Yes, by default omniidl only compiles the actual declarations inside the
IDL file(s) you specify, not any #included files. It does that to
support separate compilation, so you can compile just those files that
are relevant, and recompile individual ones when you need to.
You can indeed use -Wbinline to include all #included files in the
generated stub file, but you then lose the ability to do separate or
partial compilation. It is generally best to do separate compilation of
IDL files, resulting in one stub file with the extension _idl.py for
each input IDL file.
> All.idl is like this:
>
> module com {
> module example {
> module interfaces {
> #include "foo.idl"
> #include "bar.idl"
> };
> };
> };
Using #include within modules like that a very risky thing to do.

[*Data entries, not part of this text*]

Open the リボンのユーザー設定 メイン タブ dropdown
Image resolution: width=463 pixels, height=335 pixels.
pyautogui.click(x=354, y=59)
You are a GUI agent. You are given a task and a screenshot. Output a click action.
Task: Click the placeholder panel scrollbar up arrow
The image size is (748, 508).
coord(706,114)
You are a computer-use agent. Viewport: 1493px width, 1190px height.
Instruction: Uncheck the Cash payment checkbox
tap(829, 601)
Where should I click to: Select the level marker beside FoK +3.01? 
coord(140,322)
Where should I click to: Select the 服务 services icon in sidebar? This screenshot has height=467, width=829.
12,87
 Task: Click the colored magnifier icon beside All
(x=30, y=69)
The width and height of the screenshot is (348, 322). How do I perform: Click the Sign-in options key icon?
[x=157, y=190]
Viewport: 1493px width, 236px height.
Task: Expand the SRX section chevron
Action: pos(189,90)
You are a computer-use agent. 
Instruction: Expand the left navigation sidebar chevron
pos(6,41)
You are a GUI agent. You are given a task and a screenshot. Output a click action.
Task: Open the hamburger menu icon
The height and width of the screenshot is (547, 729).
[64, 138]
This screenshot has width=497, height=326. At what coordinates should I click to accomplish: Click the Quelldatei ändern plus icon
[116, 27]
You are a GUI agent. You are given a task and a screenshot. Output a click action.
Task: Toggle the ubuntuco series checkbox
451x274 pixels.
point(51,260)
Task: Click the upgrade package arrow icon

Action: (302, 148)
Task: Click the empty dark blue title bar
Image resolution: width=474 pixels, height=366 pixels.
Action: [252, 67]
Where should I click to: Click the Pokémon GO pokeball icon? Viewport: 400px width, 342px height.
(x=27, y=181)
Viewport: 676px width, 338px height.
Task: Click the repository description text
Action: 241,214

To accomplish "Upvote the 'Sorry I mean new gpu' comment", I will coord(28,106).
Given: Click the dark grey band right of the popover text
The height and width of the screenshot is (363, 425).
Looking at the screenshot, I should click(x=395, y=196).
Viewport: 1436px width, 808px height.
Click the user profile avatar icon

#include is only safe to use at module scope. The reason is that many
(most?) IDL compilers don't properly follow the rules about repository
identifiers. Imagine foo.idl contains an interface:
interface Test {
...
};
Now, all interfaces are assigned a "repository id", which is a string
uniquely identifying the interface. The repository id is required for
things like the _narrow operation. According to the CORBA spec, the
repository id for the Test interface is "IDL:Test/1.0". However, with
many IDL compilers, if you give them the All.idl file, they will think
the repository IDL of Test is "IDL:com/example/interfaces/Test:1.0".
Now, omniORB (which gets the id right) will not be able to narrow
objects exported by ORBs with broken IDL compilers.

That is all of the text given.